### WHAT IS BEING ASKED
Return exactly the span that opens with the line containing "Where should I click to: Click the red" and closes with the final line of the records, both included.

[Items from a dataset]
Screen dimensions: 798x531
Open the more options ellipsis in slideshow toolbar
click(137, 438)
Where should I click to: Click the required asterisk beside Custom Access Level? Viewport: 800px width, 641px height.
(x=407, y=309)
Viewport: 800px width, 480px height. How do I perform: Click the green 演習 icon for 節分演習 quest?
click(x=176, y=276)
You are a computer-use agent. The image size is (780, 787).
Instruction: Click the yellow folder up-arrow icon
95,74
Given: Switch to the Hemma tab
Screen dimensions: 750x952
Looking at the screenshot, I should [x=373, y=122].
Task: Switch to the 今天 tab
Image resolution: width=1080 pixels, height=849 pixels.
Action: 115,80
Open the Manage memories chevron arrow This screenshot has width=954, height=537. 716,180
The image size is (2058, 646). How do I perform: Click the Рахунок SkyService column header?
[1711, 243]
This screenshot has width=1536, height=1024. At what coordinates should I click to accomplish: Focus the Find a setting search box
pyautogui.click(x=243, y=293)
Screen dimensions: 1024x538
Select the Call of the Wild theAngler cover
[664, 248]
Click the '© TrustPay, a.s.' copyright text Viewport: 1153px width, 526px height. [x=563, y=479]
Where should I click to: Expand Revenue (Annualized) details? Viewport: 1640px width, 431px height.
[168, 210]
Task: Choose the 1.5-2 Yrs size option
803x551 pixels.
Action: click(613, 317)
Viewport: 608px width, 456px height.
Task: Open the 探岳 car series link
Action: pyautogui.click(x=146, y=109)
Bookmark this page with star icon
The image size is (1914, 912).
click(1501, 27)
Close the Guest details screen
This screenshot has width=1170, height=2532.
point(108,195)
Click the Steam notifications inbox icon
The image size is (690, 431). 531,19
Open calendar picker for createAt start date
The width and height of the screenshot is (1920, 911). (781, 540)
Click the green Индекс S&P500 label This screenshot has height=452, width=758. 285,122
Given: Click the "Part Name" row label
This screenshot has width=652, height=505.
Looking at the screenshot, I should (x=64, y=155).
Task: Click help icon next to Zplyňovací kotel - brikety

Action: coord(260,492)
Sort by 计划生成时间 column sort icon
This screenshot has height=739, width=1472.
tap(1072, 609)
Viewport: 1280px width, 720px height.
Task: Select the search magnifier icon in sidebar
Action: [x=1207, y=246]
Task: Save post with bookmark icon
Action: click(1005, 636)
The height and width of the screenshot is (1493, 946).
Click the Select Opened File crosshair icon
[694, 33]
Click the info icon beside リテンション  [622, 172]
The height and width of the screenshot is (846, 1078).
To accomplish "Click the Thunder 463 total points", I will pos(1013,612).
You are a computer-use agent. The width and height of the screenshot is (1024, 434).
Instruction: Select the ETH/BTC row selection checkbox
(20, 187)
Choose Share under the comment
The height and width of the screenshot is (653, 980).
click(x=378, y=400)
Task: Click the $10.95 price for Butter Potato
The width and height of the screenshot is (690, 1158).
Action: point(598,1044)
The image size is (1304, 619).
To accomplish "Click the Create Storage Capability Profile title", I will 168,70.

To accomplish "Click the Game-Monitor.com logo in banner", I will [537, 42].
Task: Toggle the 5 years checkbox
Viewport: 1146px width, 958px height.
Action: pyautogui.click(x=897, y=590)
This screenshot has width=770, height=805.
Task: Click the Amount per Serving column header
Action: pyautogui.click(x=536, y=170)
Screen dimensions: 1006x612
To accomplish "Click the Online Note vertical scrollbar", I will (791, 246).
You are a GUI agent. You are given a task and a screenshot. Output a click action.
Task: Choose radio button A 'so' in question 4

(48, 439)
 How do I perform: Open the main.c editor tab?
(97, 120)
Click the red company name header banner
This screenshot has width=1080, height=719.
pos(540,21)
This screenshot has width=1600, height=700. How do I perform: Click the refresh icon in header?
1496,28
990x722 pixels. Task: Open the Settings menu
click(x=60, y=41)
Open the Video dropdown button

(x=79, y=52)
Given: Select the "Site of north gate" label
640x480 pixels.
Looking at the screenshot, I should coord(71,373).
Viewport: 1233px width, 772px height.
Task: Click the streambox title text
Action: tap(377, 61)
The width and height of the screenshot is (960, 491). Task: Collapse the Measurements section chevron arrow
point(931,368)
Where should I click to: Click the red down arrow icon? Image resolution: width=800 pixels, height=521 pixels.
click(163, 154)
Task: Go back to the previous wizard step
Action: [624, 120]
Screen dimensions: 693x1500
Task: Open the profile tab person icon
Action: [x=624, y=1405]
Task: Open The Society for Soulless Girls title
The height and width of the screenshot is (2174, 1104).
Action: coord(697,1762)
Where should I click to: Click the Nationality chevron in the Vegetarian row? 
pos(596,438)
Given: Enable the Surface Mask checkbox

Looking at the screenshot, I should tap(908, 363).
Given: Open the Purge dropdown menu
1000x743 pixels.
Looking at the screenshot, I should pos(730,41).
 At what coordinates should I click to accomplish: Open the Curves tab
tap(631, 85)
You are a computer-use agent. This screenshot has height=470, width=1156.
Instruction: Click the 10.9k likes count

### ANSWER SPACE
Where should I click to: Click the red down arrow icon? Image resolution: width=800 pixels, height=521 pixels.
click(163, 154)
Task: Go back to the previous wizard step
Action: [624, 120]
Screen dimensions: 693x1500
Task: Open the profile tab person icon
Action: [x=624, y=1405]
Task: Open The Society for Soulless Girls title
The height and width of the screenshot is (2174, 1104).
Action: coord(697,1762)
Where should I click to: Click the Nationality chevron in the Vegetarian row? 
pos(596,438)
Given: Enable the Surface Mask checkbox

Looking at the screenshot, I should tap(908, 363).
Given: Open the Purge dropdown menu
1000x743 pixels.
Looking at the screenshot, I should pos(730,41).
 At what coordinates should I click to accomplish: Open the Curves tab
tap(631, 85)
You are a computer-use agent. This screenshot has height=470, width=1156.
Instruction: Click the 10.9k likes count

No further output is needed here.